- **SUPPLIED ENTRIES**
%%

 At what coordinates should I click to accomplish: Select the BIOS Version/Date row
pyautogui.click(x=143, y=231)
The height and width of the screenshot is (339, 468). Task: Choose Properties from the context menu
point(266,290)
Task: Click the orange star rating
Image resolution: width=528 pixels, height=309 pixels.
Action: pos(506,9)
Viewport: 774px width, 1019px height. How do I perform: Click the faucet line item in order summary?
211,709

%%
%%

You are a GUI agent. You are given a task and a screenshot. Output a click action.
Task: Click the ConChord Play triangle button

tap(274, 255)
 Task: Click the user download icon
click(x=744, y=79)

%%

- **STATED TASK**
Format the records as a numbered list, omitting blank lines, beginning at the line that contains "You are a GUI" and stopping after the line that contains "click(x=744, y=79)".

- **SOLUTION**
1. You are a GUI agent. You are given a task and a screenshot. Output a click action.
2. Task: Click the ConChord Play triangle button
3. tap(274, 255)
4.  Task: Click the user download icon
5. click(x=744, y=79)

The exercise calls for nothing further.